Also de-duplicating dependencies is pretty big. For instance, in Java land, I have a project built in Camel, and Camel is deeply in love with the Jackson JSON parser. So I use it there.

On the other hand, I've been learning to use GSON's parser in my Sponge plugin (a Minecraft server) because the SpongAPI dependency pulls that in anyway.

Albeit, both libraries are dead simple to use so it's a bit contrived, but I see a lot of projects that would pull in Spring's RESTTemplate into a Camel project when they've already pulled in CXF or have Apache's HTTPClient readily available via other dependencies.

(And no, URLConnection is terrible. TERRIBLE.)

One thing I've gotten into the habit of doing is looking around the commit history and issue list for any package I import. Was it something somebody wrote in a hurry and hasn't really touched since? Is it something that has a solid set of regular contributors? Are there a lot of outstanding issues relative to how heavily used it is?

I also spend more time actually reading through specs to see how well they exercise the code.

That's probably standard procedure for a lot of people, but it's something that I had to learn to always do.

That's a good idea

Good engineering managers and architects are great at balancing both biases.

Balance is good. Unfortunately ideologues have taken over software as they have taken over politics.

Are there really people out there whose decisionmaking process goes like "well we don't really need this library, but I'm gonna depend on it anyway to further the ideology of our movement"

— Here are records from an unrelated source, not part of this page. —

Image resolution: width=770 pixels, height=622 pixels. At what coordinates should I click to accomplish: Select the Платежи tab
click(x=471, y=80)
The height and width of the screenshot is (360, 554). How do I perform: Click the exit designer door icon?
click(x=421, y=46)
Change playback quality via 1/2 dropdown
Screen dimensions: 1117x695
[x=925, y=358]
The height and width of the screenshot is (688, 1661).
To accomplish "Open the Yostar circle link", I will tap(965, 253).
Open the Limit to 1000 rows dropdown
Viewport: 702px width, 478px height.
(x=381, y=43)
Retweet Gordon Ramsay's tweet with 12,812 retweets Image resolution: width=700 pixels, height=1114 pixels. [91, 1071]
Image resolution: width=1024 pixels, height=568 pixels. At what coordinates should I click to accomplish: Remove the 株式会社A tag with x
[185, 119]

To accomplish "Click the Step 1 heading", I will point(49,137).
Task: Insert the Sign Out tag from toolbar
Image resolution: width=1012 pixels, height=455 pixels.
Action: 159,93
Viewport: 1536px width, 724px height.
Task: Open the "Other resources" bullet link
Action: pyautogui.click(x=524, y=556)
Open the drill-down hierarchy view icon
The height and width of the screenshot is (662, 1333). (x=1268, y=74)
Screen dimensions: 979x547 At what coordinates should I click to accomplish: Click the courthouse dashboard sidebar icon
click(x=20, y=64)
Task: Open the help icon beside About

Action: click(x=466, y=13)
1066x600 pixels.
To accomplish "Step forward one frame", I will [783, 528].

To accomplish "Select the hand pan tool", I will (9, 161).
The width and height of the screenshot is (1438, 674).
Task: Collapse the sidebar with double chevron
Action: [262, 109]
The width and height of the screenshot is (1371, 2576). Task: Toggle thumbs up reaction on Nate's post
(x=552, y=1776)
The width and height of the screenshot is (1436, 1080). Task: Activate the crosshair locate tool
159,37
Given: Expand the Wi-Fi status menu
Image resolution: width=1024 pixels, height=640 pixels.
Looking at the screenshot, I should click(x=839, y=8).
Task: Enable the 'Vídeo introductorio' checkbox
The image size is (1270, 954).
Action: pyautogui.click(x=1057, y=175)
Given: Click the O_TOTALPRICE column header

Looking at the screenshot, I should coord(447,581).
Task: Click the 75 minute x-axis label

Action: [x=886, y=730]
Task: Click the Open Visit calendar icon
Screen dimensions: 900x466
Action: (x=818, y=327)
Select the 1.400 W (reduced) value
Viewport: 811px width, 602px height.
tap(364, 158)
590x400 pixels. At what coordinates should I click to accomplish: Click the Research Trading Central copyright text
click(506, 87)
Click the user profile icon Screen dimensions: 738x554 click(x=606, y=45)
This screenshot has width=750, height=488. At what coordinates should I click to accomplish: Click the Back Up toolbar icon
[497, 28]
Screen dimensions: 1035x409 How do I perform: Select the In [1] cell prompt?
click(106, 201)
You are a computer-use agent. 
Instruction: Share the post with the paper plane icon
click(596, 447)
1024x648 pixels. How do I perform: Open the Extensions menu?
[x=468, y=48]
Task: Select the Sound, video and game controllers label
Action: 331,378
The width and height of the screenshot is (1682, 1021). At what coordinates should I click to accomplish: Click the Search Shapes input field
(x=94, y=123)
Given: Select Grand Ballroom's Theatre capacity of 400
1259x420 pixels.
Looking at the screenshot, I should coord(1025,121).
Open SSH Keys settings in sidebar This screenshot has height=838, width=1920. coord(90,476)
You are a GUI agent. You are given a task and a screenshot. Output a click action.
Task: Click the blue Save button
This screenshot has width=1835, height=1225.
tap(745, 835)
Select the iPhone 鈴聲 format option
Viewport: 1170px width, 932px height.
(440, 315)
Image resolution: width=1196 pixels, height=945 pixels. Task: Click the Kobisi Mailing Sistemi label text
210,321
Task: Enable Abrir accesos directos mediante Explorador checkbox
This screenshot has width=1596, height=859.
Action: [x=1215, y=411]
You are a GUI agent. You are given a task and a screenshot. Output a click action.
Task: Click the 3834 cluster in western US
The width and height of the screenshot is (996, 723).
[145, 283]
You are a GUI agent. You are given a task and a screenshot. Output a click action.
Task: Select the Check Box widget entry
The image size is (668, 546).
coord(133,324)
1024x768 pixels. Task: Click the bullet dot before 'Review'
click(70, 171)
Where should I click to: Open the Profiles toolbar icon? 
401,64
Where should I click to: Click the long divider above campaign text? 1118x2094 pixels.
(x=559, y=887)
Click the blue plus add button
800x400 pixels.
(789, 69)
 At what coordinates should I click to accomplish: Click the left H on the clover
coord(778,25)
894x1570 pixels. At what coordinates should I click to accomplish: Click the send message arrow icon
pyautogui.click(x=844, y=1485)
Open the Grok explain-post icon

Ideologies are rarely presented as such. I have seen places where they wrote databases from scratch, and rewrote Windows scrolling bars. Always 100 good reasons why using something else wasn't good enough. Other times I've seen people always want to buy the shiny nice toy rather than write a few lines of code themselves.

I know plenty of people who want to port everything to JavaScript. When you ask "Why?" they don't know. That's an ideology.

In what sense are technical preferences you cannot explain or justify an "ideology"? Ideology is not unjustified/mistaken belief. Maybe you mean cargo culting in technology, of which there is sadly a lot? Or maybe even "let's do this in JavaScript, because it's the only tech I know and I can't be bothered to learn something new"? That happens, but it's not ideological.

You're defining ideology too narrowly.....an ideology is a system of ideas and ideals. It doesn't have to be mistaken, and it can be completely justified and correct.

"I think Javascript is better because I prefer to use technologies I know" can be part of an ideology.

It was the OP, not me, that implied ideology is something negative and linked to poor justifications. For the record, I think ideology is (or can be) a good thing in politics, but a misappropriated term in technology.

> "I think Javascript is better because I prefer to use technologies I know" can be part of an ideology.

But that's not what the OP said. Instead, it was "I think we should use Javascript because... uh... I dunno. Let's just do it!". That's not ideology by any possible meaning of the word.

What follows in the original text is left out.